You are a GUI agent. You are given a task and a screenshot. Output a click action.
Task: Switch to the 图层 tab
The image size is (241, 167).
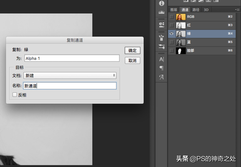(174, 10)
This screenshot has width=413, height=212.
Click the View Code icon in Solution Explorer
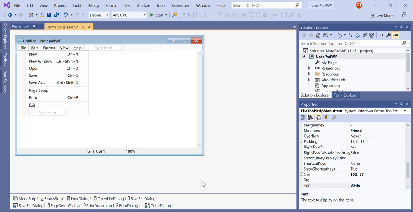click(x=381, y=35)
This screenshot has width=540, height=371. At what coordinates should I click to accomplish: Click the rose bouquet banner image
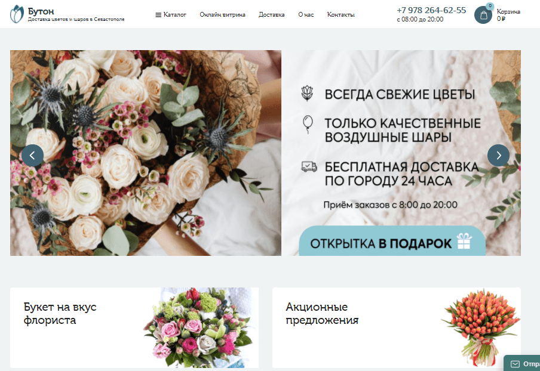[145, 153]
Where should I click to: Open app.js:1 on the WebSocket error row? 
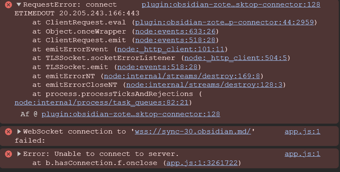(x=302, y=132)
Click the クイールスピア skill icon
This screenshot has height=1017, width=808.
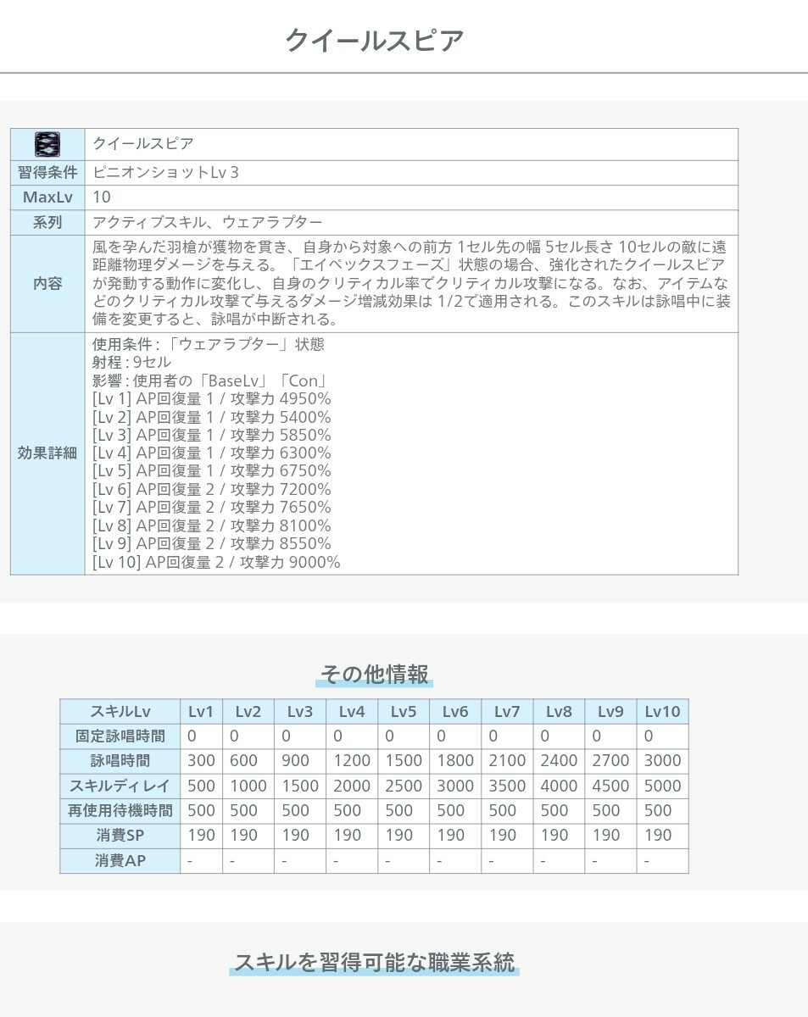point(47,144)
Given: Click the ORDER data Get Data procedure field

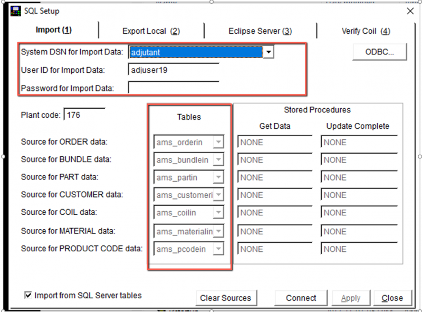Looking at the screenshot, I should tap(276, 143).
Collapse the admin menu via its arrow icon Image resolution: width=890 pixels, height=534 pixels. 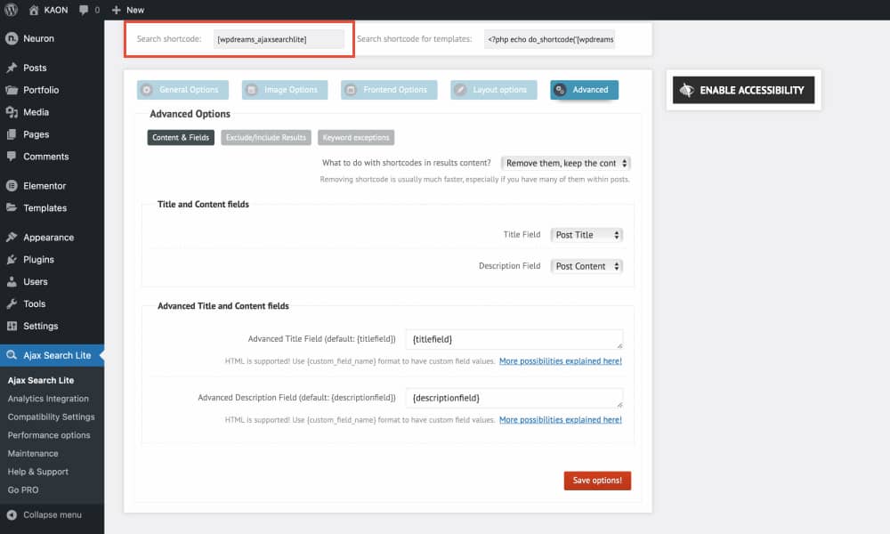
####################
Required work >>
Please reproduce each entry exactly as given and omit the pictures.

Response below >>
You are a GUI agent. You are given a task and a screenshot. Output a click action.
Task: Switch to the 图层 tab
The image size is (241, 167).
(174, 10)
This screenshot has width=413, height=212.
Click the View Code icon in Solution Explorer
click(x=381, y=35)
This screenshot has width=540, height=371. At what coordinates should I click to accomplish: Click the rose bouquet banner image
[145, 153]
Where should I click to: Open app.js:1 on the WebSocket error row? 
(x=302, y=132)
Click the クイールスピア skill icon
This screenshot has height=1017, width=808.
point(47,144)
Given: Click the ORDER data Get Data procedure field

Looking at the screenshot, I should tap(276, 143).
Collapse the admin menu via its arrow icon Image resolution: width=890 pixels, height=534 pixels. 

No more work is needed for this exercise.